Yeah, I think you are spot on. He seemed REALLY mad at himself after it all. We both to learn how to argue, we were doing good for so long but that still doesn't make that ok. 

I'll check this book out, thanks


----------



## bluepocket (Oct 20, 2012)

What I learned from an MC is that moving house is waaaay stressful than you'd think. On a par with divorce or bereavement. Only after being told that did a lot of things make sense.

I hear you on the poorly sleeping kid, lack of sleep is a killer. You read about people hallucinating after being awake for 24 hours. Is it all that different when you have interrupted sleep for months? I don't think so. You may not think there's pink elephants in the room but you can start thinking pretty wacky things about the people close to you, plus it'll seem clear as day - but that's what hallucinations are. I've been there. Not saying you were hallucinating! eek! Just pointing out that when we're tired for a long time, weird things happen.

I'm glad things are much clearer for you now. Sounds like a one-off that was really nasty. These things happen. It's just awesome that you have a place to vent and get some opinions. I hope things go much better for both of you guys in the future and your little one starts sleeping better!

edit: BTW, you asked in your title for male and female perspective. I'm male just so you know.


----------



## anchorwatch (Mar 5, 2012)

yellowstar;1154710
No said:


> Oh this is an easy one. You need to Ferberize your child.
> 
> Help Your Baby Sleep Through the Night
> 
> Solve Your Child's Sleep Problems: New,Revised,and Expanded Edition: Richard Ferber: 9780743201636: Amazon.com: Books


----------



## yellowstar (Jun 18, 2012)

bluepocket said:


> What I learned from an MC is that moving house is waaaay stressful than you'd think. On a par with divorce or bereavement. Only after being told that did a lot of things make sense.
> 
> I hear you on the poorly sleeping kid, lack of sleep is a killer. You read about people hallucinating after being awake for 24 hours. Is it all that different when you have interrupted sleep for months? I don't think so. You may not think there's pink elephants in the room but you can start thinking pretty wacky things about the people close to you, plus it'll seem clear as day - but that's what hallucinations are. I've been there. Not saying you were hallucinating! eek! Just pointing out that when we're tired for a long time, weird things happen.
> 
> ...



Thank you


----------



## yellowstar (Jun 18, 2012)

anchorwatch said:


> Oh this is an easy one. You need to Ferberize your child.
> 
> Help Your Baby Sleep Through the Night
> 
> Solve Your Child's Sleep Problems: New,Revised,and Expanded Edition: Richard Ferber: 9780743201636: Amazon.com: Books


Funny, I was JUST looking at these last night...guess it's time to just order and read. Looks like I have some good reading to do  Thank you


----------



## anchorwatch (Mar 5, 2012)

Good for you, reaching out for others who have been there. 

On the sleeping child, our boy didn't sleep more than two hours at a time, for six months. We enacted Dr. Ferber's method and by the third day we thought a miracle happened. We all slept through the night. LOL, good luck.


----------



## yellowstar (Jun 18, 2012)

anchorwatch said:


> Good for you, reaching out for others who have been there.

▸ **SHORT TASK 1**: Translate this sentence from the forum thread into Spanish: "We enacted Dr. Ferber's method and by the third day we thought a miracle happened."

Stored records:

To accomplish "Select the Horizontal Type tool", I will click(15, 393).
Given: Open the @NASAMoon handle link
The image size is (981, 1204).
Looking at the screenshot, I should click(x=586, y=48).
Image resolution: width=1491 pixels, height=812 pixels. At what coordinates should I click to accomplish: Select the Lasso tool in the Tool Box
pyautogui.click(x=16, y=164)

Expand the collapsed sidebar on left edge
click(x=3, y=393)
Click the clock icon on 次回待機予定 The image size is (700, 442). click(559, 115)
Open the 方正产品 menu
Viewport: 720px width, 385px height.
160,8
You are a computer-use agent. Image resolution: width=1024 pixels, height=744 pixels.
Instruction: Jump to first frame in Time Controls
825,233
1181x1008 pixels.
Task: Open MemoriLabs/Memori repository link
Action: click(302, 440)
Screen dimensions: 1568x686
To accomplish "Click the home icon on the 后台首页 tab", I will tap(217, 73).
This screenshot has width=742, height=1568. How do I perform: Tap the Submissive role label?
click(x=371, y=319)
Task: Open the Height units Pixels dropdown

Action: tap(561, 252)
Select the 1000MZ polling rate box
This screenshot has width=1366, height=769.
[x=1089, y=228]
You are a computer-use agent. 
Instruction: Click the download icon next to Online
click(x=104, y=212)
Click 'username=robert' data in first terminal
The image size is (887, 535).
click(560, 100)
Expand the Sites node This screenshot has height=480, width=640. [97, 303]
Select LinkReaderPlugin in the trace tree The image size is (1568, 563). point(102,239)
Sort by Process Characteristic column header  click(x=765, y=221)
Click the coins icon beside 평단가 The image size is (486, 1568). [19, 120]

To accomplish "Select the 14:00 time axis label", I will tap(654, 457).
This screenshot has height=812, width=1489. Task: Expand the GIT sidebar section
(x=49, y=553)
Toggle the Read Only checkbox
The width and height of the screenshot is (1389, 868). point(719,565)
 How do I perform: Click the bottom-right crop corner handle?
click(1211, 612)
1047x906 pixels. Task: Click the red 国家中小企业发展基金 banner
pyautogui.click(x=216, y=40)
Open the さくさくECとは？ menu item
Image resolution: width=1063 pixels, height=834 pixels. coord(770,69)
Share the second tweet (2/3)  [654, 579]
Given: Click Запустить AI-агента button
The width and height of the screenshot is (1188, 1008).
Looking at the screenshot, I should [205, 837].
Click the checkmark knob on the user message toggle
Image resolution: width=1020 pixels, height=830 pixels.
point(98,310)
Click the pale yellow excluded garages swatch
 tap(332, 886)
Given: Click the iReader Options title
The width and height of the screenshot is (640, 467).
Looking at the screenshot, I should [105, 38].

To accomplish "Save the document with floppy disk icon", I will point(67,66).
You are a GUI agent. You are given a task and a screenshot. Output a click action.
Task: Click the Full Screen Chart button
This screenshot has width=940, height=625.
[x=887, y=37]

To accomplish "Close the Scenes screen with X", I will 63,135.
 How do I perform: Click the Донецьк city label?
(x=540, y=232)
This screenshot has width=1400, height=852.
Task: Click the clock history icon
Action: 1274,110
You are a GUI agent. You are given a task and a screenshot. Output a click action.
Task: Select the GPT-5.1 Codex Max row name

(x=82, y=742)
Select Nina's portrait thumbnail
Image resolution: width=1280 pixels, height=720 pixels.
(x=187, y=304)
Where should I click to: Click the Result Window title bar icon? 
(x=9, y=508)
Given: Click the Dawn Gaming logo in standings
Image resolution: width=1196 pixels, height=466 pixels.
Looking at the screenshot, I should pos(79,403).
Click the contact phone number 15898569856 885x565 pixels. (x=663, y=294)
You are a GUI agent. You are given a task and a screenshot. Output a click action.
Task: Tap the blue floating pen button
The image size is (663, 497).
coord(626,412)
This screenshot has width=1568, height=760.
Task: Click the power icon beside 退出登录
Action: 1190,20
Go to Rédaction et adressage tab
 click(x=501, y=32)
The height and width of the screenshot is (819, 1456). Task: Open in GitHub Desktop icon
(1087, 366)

▸ **SHORT TASK 2**: Restate word for word the lines of the listing from the line containing "The height and" through the end of the listing, with both ends included.

▸ **FINAL RESULT 1**: Aplicamos el método del Dr. Ferber y para el tercer día pensamos que había ocurrido un milagro.

▸ **FINAL RESULT 2**:
The height and width of the screenshot is (819, 1456). Task: Open in GitHub Desktop icon
(1087, 366)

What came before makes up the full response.